Judge Stephen Gerst said the conviction alone was a significant punishment for the public figure.

“He will bear the quiet glances and whispers of others for the rest of his life,” Judge Gerst said.

The priest declined to comment after the hearing.

He was found guilty in February of leaving the scene after he hit Jim Reed, 43, with his car. He told police that he thought he had hit a dog or that a rock had struck his windshield.

Last week, the convicted clergyman asked Judge Gerst for probation and said he could still serve Catholics in Arizona as a priest. He also apologized to Mr. Reed’s family saying, “I know there is no one to blame for this but me.”

Prosecutors asked for six months in jail and four years of probation.

As bishop, O’Brien led the diocese’s nearly 480,000 Catholics for 21 years, but stepped down in June after his arrest in the crash.

Just weeks earlier, prosecutors announced that he had made a deal to avoid prosecution on obstruction charges for protecting child-molesting priests.

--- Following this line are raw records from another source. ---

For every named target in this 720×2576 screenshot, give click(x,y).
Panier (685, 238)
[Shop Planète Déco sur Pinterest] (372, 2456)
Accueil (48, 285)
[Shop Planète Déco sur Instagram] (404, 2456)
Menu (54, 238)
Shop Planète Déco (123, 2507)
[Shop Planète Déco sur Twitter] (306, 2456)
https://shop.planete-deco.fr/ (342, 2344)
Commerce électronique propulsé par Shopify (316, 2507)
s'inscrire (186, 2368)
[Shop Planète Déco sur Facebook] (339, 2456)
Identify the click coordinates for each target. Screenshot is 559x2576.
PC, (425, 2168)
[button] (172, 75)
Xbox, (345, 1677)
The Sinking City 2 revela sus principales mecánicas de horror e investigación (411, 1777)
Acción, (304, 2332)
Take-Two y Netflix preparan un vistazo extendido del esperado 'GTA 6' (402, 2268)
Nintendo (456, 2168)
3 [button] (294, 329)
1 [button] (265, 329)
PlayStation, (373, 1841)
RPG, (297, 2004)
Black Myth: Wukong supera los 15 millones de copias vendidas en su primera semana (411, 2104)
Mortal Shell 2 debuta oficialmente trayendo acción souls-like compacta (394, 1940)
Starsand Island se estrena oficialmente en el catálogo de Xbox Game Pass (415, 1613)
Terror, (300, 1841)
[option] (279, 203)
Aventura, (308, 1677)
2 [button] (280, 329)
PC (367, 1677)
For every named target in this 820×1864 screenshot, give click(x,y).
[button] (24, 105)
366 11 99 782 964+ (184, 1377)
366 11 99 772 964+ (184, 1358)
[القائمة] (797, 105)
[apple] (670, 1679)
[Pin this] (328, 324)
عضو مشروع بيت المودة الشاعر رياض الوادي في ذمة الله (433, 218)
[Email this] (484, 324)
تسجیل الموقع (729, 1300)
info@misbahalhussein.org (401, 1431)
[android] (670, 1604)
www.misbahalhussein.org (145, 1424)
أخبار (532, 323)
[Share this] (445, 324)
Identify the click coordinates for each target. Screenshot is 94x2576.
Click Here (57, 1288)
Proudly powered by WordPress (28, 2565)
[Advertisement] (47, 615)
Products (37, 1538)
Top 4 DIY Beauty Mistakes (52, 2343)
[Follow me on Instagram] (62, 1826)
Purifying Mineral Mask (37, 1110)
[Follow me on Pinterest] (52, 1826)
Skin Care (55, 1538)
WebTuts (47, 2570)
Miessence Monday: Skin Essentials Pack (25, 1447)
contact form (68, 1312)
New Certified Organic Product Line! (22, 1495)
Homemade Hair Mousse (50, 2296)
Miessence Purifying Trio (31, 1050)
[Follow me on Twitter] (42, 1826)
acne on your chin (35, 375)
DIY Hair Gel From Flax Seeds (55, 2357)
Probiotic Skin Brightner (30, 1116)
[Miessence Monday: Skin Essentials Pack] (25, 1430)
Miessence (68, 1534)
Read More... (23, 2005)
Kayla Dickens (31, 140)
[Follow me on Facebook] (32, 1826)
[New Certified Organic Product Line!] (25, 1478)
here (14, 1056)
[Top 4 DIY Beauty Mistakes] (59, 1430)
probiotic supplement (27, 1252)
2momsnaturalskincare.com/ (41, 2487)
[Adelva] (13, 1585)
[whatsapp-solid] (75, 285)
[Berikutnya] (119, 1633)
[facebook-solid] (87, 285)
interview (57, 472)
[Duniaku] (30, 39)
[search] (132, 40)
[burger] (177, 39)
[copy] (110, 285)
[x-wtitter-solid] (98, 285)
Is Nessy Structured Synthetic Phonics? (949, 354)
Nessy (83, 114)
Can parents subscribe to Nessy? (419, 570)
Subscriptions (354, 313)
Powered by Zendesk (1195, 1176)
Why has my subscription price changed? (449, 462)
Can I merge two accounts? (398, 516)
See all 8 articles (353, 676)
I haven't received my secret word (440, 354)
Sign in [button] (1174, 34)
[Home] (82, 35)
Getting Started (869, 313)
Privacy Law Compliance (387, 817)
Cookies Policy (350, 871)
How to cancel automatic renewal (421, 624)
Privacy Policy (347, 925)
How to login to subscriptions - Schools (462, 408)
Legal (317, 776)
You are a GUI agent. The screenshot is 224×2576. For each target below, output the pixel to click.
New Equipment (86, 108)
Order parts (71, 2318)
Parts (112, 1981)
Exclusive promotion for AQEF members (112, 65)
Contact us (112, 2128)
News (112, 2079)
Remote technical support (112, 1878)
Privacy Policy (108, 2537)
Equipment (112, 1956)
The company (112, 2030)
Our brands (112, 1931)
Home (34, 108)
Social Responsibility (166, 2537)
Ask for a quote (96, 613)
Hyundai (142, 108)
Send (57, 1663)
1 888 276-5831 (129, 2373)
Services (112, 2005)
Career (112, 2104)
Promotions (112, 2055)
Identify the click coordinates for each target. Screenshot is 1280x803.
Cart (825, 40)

Under the deal, the then-bishop agreed to no longer handle abuse claims.

Mr. Reed was drunk and jaywalking the night of June 14 when the former bishop hit him en route home from celebrating Mass. The crash left a giant spider-web crack in the windshield and Mr. Reed lying in the street.

Father O’Brien then drove the two miles back to his house and parked in his garage.

He testified that he heard a loud crash but never saw anyone in the road. The defense further argued that dim lighting, headlight glare and the victim’s dark clothes made it hard for the priest to see him.